MEC Webinar: TT21: Week 1: Hamid Dabashi in conversation about his new book: The Last Muslim Intellectual: The Life and Legacy of Jalal Al-e Ahmad

Conveners: St Antony's College Middle East Centre

Speakers: Hamid Dabashi (Hagop Kevorkian Professor of Iranian Studies and Comparative Literature at Columbia University in New York)

Chair: Dr Stephanie Cronin  (Elahé Omidyar Mir-Djalali Research Fellow at St Antony’s College)

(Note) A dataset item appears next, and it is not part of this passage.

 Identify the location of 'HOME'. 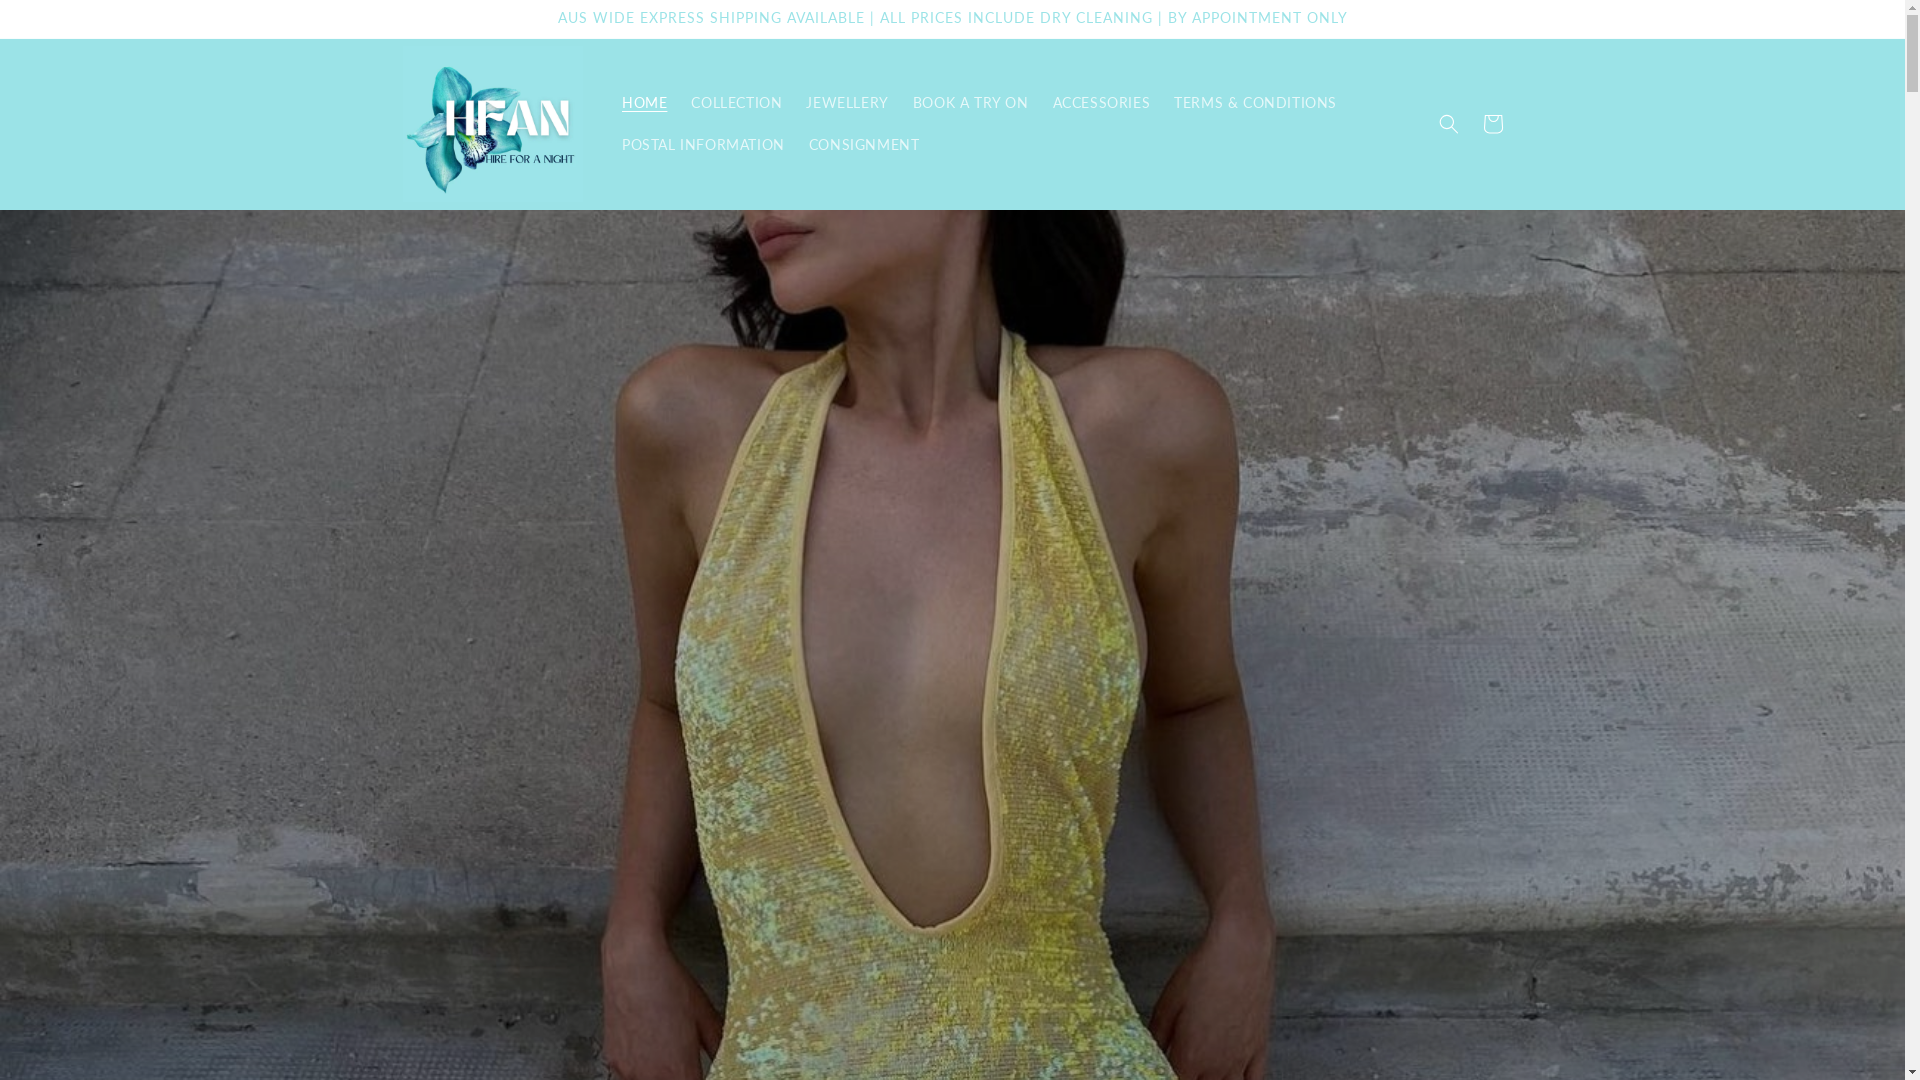
(644, 103).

The first comprehensive social and intellectual biography of Jalal Al-e Ahmad, this book explores the life and legacy of Jalal Al-e Ahmad (1923-69), arguably the most prominent Iranian public intellectual of his time and contends that he was the last Muslim intellectual to have articulated a vision of Muslim worldly cosmopolitanism, before the militant Islamism of the last half a century degenerated into sectarian politics and intellectual alienation from the world at large. This unprecedented engagement with Al-e Ahmad’s life and legacy is a prelude to what Dabashi calls a post-Islamist Liberation Theology. The Last Muslim Intellectual is about expanding the wide spectrum of anticolonial thinking beyond its established canonicity and adding a critical Muslim thinker to it is an urgent task, if the future of Muslim critical thinking is to be considered in liberated terms beyond the dead-end of its current sectarian predicament. A full social and intellectual biography of Jalal Al-e Ahmad, a seminal Muslim public intellectual of the mid-20th century, this book places Al-e Ahmad’s writing and activities alongside other influential anticolonial thinkers of his time, including Frantz Fanon, Aimé Césaire and Edward Said. Chapters cover Jalal Al-e Ahmad’s intellectual and political life; his relationship with his wife, the novelist Simin Daneshvar; his essays; his fiction; his travel writing; his translations; and his legacy.